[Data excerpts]
<<<<
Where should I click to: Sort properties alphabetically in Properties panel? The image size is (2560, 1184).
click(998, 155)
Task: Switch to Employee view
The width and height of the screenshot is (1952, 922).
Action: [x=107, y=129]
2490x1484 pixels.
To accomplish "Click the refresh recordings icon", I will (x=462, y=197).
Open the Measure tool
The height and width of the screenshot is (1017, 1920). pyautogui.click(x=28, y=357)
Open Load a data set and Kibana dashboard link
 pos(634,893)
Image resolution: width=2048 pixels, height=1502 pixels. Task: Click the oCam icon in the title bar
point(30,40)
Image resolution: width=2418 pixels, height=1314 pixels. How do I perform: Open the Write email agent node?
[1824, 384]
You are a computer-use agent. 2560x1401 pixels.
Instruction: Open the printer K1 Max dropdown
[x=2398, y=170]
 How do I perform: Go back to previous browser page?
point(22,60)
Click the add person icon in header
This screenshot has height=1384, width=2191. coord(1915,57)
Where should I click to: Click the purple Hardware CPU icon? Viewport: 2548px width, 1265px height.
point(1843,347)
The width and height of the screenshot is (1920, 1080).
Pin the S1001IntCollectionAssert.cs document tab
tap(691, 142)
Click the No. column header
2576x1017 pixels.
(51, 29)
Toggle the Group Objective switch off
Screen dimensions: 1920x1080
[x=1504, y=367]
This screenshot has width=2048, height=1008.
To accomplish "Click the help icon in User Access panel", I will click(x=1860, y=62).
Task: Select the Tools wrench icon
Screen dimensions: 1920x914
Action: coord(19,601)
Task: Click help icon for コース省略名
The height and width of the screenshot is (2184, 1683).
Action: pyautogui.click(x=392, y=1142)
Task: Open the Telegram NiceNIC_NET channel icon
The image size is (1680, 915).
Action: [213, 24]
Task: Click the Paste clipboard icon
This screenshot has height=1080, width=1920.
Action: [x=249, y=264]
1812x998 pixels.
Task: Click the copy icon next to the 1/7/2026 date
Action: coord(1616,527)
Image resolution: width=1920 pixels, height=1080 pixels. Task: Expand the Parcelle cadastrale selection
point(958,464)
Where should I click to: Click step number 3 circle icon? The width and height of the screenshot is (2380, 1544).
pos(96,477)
>>>>
→ WHAT YOU HAVE TO DO
Repeat every entry above exactly, leaving nothing out.

→ RESULT
Where should I click to: Sort properties alphabetically in Properties panel? The image size is (2560, 1184).
click(998, 155)
Task: Switch to Employee view
The width and height of the screenshot is (1952, 922).
Action: [x=107, y=129]
2490x1484 pixels.
To accomplish "Click the refresh recordings icon", I will (x=462, y=197).
Open the Measure tool
The height and width of the screenshot is (1017, 1920). pyautogui.click(x=28, y=357)
Open Load a data set and Kibana dashboard link
 pos(634,893)
Image resolution: width=2048 pixels, height=1502 pixels. Task: Click the oCam icon in the title bar
point(30,40)
Image resolution: width=2418 pixels, height=1314 pixels. How do I perform: Open the Write email agent node?
[1824, 384]
You are a computer-use agent. 2560x1401 pixels.
Instruction: Open the printer K1 Max dropdown
[x=2398, y=170]
 How do I perform: Go back to previous browser page?
point(22,60)
Click the add person icon in header
This screenshot has height=1384, width=2191. coord(1915,57)
Where should I click to: Click the purple Hardware CPU icon? Viewport: 2548px width, 1265px height.
point(1843,347)
The width and height of the screenshot is (1920, 1080).
Pin the S1001IntCollectionAssert.cs document tab
tap(691, 142)
Click the No. column header
2576x1017 pixels.
(51, 29)
Toggle the Group Objective switch off
Screen dimensions: 1920x1080
[x=1504, y=367]
This screenshot has width=2048, height=1008.
To accomplish "Click the help icon in User Access panel", I will click(x=1860, y=62).
Task: Select the Tools wrench icon
Screen dimensions: 1920x914
Action: coord(19,601)
Task: Click help icon for コース省略名
The height and width of the screenshot is (2184, 1683).
Action: pyautogui.click(x=392, y=1142)
Task: Open the Telegram NiceNIC_NET channel icon
The image size is (1680, 915).
Action: [213, 24]
Task: Click the Paste clipboard icon
This screenshot has height=1080, width=1920.
Action: [x=249, y=264]
1812x998 pixels.
Task: Click the copy icon next to the 1/7/2026 date
Action: coord(1616,527)
Image resolution: width=1920 pixels, height=1080 pixels. Task: Expand the Parcelle cadastrale selection
point(958,464)
Where should I click to: Click step number 3 circle icon? The width and height of the screenshot is (2380, 1544).
pos(96,477)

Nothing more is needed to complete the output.